Extracted entries START
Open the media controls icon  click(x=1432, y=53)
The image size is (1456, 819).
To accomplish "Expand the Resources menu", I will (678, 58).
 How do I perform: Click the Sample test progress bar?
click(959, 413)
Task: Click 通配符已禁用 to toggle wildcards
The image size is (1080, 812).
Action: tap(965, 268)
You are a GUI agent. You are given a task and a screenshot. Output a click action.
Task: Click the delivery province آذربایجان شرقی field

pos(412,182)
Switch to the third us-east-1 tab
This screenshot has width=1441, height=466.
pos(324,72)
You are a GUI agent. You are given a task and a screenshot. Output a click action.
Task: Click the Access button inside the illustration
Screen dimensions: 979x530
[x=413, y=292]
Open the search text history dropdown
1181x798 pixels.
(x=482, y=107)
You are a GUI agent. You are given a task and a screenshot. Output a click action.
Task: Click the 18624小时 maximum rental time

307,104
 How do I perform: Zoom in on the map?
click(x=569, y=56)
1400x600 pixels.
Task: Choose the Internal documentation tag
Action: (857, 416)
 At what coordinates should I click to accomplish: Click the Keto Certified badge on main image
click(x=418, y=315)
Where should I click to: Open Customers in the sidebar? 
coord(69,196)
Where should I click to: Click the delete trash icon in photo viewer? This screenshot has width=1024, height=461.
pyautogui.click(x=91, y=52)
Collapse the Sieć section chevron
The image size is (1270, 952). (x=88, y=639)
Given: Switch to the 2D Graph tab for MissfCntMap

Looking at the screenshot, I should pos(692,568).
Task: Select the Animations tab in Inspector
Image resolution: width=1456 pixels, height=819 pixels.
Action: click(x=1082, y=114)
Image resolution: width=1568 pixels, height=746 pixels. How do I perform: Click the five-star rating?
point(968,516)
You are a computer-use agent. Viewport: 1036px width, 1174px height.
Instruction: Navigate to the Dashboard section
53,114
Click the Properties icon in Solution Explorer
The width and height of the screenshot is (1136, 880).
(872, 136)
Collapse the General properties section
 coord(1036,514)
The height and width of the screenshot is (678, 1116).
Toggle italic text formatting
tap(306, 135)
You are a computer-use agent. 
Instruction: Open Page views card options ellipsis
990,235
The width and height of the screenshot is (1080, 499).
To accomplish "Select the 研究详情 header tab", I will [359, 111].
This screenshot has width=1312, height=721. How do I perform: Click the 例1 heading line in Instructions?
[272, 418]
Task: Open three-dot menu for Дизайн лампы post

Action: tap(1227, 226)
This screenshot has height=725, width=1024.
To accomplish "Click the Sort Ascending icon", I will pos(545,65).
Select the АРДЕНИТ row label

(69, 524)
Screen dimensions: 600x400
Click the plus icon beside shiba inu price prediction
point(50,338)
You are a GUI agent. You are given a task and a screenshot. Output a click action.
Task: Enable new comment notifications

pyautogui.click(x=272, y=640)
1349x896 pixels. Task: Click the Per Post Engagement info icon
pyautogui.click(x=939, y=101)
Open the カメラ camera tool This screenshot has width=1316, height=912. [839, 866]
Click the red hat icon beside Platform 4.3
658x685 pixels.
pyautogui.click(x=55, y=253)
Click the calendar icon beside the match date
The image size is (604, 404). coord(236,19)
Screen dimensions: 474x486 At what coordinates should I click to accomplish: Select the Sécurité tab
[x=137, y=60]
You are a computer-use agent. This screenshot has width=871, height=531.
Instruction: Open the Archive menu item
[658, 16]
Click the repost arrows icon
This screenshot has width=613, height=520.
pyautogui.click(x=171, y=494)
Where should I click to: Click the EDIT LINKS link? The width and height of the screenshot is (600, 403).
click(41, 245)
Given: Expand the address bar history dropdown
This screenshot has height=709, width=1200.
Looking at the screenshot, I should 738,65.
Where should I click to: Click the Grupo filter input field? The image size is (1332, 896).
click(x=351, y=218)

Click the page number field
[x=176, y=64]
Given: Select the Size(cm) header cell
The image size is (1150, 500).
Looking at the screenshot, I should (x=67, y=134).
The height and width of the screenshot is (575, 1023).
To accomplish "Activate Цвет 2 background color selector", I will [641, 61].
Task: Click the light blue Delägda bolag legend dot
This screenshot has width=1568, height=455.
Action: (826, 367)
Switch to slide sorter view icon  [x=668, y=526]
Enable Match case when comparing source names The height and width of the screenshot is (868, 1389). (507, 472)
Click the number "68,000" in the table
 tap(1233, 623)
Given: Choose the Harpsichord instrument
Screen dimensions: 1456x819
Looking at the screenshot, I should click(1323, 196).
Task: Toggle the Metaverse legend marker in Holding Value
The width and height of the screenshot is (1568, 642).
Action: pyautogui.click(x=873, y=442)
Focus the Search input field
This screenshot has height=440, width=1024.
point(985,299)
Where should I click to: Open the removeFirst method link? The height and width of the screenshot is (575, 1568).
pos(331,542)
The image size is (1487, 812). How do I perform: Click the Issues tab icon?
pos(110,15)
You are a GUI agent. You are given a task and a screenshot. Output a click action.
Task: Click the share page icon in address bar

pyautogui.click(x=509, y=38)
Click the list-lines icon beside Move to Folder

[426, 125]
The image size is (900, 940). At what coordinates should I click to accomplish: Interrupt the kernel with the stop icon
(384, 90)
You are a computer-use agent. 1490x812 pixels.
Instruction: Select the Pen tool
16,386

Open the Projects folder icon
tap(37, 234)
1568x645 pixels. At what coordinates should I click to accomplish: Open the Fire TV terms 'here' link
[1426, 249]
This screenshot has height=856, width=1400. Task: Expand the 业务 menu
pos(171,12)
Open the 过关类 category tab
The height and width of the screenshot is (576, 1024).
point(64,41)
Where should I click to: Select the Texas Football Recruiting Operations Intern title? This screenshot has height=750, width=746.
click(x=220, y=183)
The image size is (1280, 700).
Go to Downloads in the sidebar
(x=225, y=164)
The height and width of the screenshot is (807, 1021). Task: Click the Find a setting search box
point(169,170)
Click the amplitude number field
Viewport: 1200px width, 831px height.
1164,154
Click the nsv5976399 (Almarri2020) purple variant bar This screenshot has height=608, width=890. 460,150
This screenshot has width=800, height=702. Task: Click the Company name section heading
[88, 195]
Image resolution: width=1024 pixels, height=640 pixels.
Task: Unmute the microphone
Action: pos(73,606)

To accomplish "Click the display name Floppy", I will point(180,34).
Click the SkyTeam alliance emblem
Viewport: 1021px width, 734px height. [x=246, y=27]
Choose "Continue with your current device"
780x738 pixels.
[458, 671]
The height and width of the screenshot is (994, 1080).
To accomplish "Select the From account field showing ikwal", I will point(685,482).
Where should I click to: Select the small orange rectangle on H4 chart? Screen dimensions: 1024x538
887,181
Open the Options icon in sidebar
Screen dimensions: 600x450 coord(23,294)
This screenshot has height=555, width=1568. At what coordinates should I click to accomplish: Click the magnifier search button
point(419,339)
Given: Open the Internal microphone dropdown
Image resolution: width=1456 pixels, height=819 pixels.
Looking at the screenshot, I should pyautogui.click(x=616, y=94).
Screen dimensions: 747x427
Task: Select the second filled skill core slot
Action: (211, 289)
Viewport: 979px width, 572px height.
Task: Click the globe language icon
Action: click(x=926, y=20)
Extracted entries END
**Task description**
Show every line of the data that includes the string "header".

**Expected answer**
To accomplish "Select the 研究详情 header tab", I will [359, 111].
Given: Select the Size(cm) header cell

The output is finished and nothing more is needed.